Dolly DeLong: love that so much. And you have a framework to go along this, right? 

Ash Chow: Yes, yes. Because I think when I, usually when I lay out the strategy, everyone’s like, yeah, cool. But then like, oh, oh my God, like I’ve got to create all of this content. Like, how do I, like, yes, I get that the content is going to guide them, but what exactly do I write? It feels overwhelming. And I want to say the goal here is not to add a bunch more things onto your plate, like creating more content, right? And it’s not to overwhelm you. It’s not to make you feel like there’s so much to do. It’s like? What I found is that so long as your content has these five pivotal objectives, it’s, it’s going to help guide the audience and help you understand what those objectives are, I created my signature power framework that I’d love to walk you all through. So, essentially, to power up your prelaunch, your content needs to prime your audience Overcome the objections, walk through the why behind your offer, establish your authority, and reshift the audience’s beliefs. Now, we don’t, we don’t have a visual of the framework, but if you think of it as a circle, and these are everything I just listed out, all of the things you need to be doing on repeat in the lead-up to your launch, and you know, we can go so much further into, into breaking it down, but. Those are, you know, the five key objectives.   

Dolly DeLong: Oh, I love it. Can I ask it, like, this might sound like a dumb question, but I was just thinking this. Can you do this even when you’re not in a launch period? Meaning, let’s say you want to always have people be aware of your services. And treat your services like a launch, even though you may know them as a business center, Oh, this service is always available to everybody at all times of the year. But is this possible to apply this framework to a service that you may want to treat as a launch? Does that make sense? 

Ash Chow: Yeah, it does. It does 100%. And yes, I have applied the Power Framework to a service, right? So you can apply it if you are about to launch a new service, or you can even refer to the same principles to promote an existing service that is always open. Because if you think about it, all it is, all the Power Framework is, is just about getting your audience to that right state of mind where they feel like empowered and ready. To take that next step with you, whatever that is, whether that’s a course, a four-figure service, whatever. 

Dolly DeLong: Gotcha. I was just thinking this, especially for my listeners who are service-based business centers. You may not yet have a digital course, or you may only be, you feel like, well, I, I just am a wedding photographer. I’m a graphic designer. I do this, but I was just thinking. About, comparing it to that feast or famine cycle that a lot of creatives face, this busyness happens, this feast that happens in certain seasons of your business. And of course, like your schedule is full during the feast, but then like that famine month is like two months. down the line and you don’t want to think about it or you’re, you’re forgetting about that. And then when that happens, you are stressed out. So maybe you can start incorporating this power framework to fill up your client roster two, three, or four months down the line.

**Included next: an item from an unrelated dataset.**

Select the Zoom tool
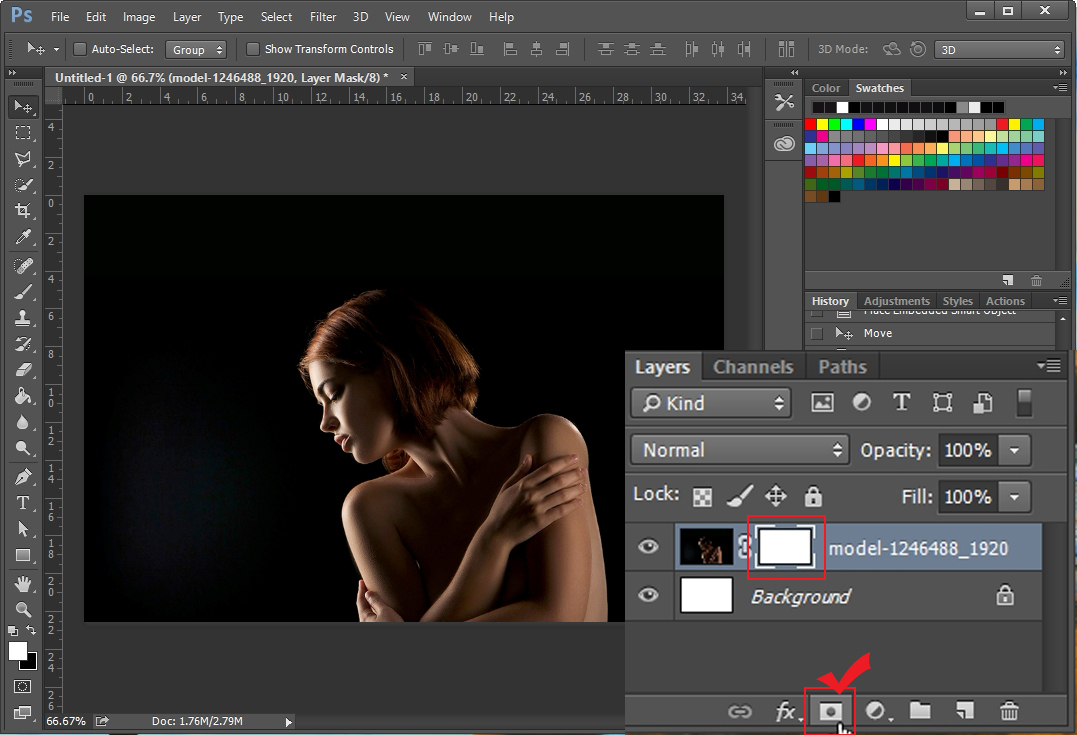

Like even if you’re So full right now, I want you to strategically think, how can I use this framework to my advantage to market myself and get people primed to book me two, three, or four months down the line? 

Ash Chow: Yeah, 100%. I love that you brought it up because it’s a very relatable, very relatable situation. And it is like the power framework, the things I’m talking about today can also be applied to a service. So if you think about, okay, what is that ideal state of mind? For my prospect to want to invest in my service, like maybe, for example. If you are like a systems and automation person, it’s like, okay, what, what will make someone want to invest in their systems? Okay. They have to believe that systems are the backbone of their entire business, right? They have to believe that systems are what keep your business running so that you can go on holidays or be sick and be okay and things like that. And maybe you might need to address this. A misconception that they have is that creative people don’t need systems, like all those things like that. So once you’ve identified the ideal state of mind, then you can use the power framework to start creating the content that’s going to help them believe those things.

Dolly DeLong: I love that. And yeah, let’s just like dive into priming your audience then, because I know you have a lot of notes about this and I am so excited about you sharing this.

Ash Chow: Yeah, of course. So the first element of the power framework is priming your audience. And all that is, is essentially like keeping the topic of your course or your service top of mind for your audience. So with the systems and automation example, you want to be always creating content about systems and automation so that your audience is thinking about that by the time you launch or they’re thinking about that about you. If you’re launching, um, a podcast course, start talking about, you know, the benefits of having a podcast. If you’re launching something about, uh, a product on how to collect, better testimonials, start talking about the importance of testimonials. And again, all of this is so that by the time you open the doors, they’re already thinking about it. It’s already front of mind for them. So when they see your course announcement or whatever, they’re like, Oh, that’s exactly, you know, what I need. And to help them get to that, like, that’s exactly what I need a point. Your content should be doing things like drumming up the desire for it. So Why should they invest in systems? Like what are the benefits of having systems? So what are the benefits of having a podcast? But then you also want to make them aware of the challenge, right? Like there’s a reason. Why they haven’t implemented a system yet, or why they haven’t created the podcast of their dreams yet? Right? So you want to be conveying the challenges and saying things like, Oh, this is why your podcast isn’t taking off yet. Or this is why your systems keep breaking or whatever it is. And then crucially, you want to be seeding the solution. So your content in your prelaunch needs to be talked about. What your unique approach to the solution is, and what you’ve done to solve the problem for yourself and for others so that your audience will want to learn from you and understand that you have the solution, which again will make them want to check out your course. So that’s, so that’s priming your audience in a nutshell.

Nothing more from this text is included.